Pharmaceutical Technology magazine published an IT supplement in their November edition. It contains three articles that point to changes in the pharmaceutical information technology world - a world that is already changing fairly fast. The links below are pdf's.
Challenging "The Process is the Product:" Clarifying the Role of Information Technology in Biopharmaceutical Process Development by Arthur R. Mlodozeniec, PhD
Most small molecule pharmaceutical compounds are defined by their chemical structure, and there are well-established methods for testing whether compounds from different manufacturing processes are the same. But because biologicals are so complex in both their structure and their activity in the body, many biological pharmaceutical compounds are defined both by their chemical structure and how they are handled from beginning to end. The author suggests that the reason for this is the lack of established, trustworthy testing and control technologies for biological processes. He argues that with recent developments in sensing technology and quality control methodology, biologicals should be controllable to a point where manufacturers only need to prove that their end result meets the standard, rather than proving their entire process is exactly the same.
Integrated Information Management Approach to Drug Substance and Drug Product Scale-Up by Joseph Prang
Why is there a hard limit of 55 degrees in that processing step? Why are there three filtration stages instead of two? What range of compaction pressures were tested in coming up with the currently-used value in making those pills? What is the difference between your Mentor and Evanston manufacturing facilities. These questions are a small sampling of the things regulators and reviewers need to know regarding pharmaceutical manufacturing. These questions are typically answered by digging through reams of documentation, manufacturing records and notebooks - documentation that spans years of development work and hundreds of individuals. The goal is to understand the context in which decisions were made. This article suggests an extension of the life cycle concept that the pharmaceutical (and other) industry applies to nearly everything. In an integrated information environment, decisions should be traceable from their inception through testing and into final manufacturing settings. Ideally, this will lead to more robust process development and safer drugs.

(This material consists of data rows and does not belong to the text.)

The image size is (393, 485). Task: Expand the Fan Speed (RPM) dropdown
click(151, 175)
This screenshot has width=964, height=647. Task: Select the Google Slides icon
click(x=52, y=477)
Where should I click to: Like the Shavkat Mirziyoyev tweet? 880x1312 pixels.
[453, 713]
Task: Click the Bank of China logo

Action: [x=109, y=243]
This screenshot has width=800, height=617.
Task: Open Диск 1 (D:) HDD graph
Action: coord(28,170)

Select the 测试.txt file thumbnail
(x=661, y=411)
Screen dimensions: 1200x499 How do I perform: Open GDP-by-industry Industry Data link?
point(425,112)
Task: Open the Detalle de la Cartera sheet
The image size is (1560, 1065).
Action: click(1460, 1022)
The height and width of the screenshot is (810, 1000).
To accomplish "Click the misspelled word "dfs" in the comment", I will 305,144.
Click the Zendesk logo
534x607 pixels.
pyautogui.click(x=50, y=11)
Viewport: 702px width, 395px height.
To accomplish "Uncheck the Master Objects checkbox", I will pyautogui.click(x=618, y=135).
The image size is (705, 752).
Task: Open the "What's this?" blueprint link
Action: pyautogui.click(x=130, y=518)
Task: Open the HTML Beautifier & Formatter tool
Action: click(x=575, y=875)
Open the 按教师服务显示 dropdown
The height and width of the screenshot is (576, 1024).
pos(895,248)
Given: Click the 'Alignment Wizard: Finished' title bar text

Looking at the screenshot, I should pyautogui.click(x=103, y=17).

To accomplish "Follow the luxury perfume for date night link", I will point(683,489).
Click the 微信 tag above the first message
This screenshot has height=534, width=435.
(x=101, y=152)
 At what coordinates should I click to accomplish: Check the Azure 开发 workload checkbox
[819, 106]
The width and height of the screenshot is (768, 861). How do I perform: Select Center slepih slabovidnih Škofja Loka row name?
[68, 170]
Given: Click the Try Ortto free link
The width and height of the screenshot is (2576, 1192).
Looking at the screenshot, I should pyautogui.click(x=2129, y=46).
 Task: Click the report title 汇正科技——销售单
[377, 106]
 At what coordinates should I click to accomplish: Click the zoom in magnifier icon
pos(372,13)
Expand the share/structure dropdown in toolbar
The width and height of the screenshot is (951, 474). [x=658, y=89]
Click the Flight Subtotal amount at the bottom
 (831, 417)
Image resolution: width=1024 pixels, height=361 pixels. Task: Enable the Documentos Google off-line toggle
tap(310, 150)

Why Search Matters: Information Retrieval in the Pharmaceutical Industry by Eric June
Here is a simple reason why information retrieval is important, "if an organization is unable to quickly retrieve relevant data, business crises may ensue." The author focuses on the vast quantities of unstructured (not in a database, the written word information - frequently 80% or more of the information required to run a business. The bulk of the article focuses on the capabilities of information retrieval (IR) technologies and how they are helpful in the context of the pharmaceutical industry. The author highlights the problem of IT vendors delivering IR tools that only explore information stores created by the larger system from the vendor. This is unacceptable because it ends up creating different silos of information and silos of accessibility, based on the capabilities of each vendors' IR capabilities. Instead, vendors should provide open connections to their information stores, and companies can then choose the IR tool that look across all information within the company.